:: STORED DATA ::

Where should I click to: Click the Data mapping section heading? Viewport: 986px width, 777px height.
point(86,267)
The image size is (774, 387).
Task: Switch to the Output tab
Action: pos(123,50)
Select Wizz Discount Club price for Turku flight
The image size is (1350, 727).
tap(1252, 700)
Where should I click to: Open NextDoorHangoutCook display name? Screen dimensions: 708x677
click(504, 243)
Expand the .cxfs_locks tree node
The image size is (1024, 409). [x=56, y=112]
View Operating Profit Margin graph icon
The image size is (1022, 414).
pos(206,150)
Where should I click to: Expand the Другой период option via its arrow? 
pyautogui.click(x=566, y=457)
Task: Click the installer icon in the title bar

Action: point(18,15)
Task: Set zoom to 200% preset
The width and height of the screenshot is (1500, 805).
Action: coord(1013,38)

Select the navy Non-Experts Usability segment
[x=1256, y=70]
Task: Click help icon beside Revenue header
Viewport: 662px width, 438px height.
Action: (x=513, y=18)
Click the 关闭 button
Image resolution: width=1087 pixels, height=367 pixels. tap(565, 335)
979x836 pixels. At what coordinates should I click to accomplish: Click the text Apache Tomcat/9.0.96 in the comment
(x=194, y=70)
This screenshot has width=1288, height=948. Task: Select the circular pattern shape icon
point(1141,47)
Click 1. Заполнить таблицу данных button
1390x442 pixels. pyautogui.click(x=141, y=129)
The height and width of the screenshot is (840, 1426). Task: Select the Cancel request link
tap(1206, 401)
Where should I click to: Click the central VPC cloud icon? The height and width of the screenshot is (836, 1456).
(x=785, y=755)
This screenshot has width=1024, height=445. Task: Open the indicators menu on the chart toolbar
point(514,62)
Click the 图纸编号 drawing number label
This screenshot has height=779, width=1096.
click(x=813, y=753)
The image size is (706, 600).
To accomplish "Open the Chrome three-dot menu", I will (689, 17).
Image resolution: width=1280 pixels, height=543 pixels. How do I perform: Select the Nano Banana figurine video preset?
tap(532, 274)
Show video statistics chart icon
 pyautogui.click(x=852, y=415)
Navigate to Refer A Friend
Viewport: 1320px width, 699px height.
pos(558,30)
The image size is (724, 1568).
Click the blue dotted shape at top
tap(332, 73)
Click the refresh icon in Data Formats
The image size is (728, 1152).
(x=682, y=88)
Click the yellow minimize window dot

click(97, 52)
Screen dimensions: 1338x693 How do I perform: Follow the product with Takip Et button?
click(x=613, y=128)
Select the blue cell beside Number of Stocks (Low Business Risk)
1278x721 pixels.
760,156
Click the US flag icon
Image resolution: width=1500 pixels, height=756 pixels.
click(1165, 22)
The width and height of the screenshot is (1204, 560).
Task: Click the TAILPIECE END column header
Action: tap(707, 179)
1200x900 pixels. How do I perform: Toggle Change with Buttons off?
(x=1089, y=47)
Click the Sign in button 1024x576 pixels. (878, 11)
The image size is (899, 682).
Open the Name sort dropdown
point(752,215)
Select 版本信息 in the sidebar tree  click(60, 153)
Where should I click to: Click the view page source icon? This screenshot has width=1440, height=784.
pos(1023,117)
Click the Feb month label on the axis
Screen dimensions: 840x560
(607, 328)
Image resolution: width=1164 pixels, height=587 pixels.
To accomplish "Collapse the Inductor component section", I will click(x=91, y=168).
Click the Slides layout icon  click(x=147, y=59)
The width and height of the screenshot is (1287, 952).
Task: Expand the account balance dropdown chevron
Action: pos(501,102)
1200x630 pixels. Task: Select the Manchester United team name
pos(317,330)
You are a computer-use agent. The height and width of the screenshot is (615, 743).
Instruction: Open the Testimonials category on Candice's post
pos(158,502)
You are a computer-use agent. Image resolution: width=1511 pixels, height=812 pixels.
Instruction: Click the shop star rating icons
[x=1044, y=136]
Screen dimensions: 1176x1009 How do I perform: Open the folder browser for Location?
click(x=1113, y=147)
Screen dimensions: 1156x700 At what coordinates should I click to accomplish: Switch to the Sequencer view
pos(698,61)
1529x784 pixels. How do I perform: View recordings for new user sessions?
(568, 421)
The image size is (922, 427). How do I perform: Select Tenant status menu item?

:: SET EXERCISE ::
Rewrite the items from the line containing "Click the Slides" through the line containing "pos(158,502)", replacing "Manchester United" with "Arsenal" and leaving everything else as it is.

:: REPLY ::
Click the Slides layout icon  click(x=147, y=59)
The width and height of the screenshot is (1287, 952).
Task: Expand the account balance dropdown chevron
Action: pos(501,102)
1200x630 pixels. Task: Select the Arsenal team name
pos(317,330)
You are a computer-use agent. The height and width of the screenshot is (615, 743).
Instruction: Open the Testimonials category on Candice's post
pos(158,502)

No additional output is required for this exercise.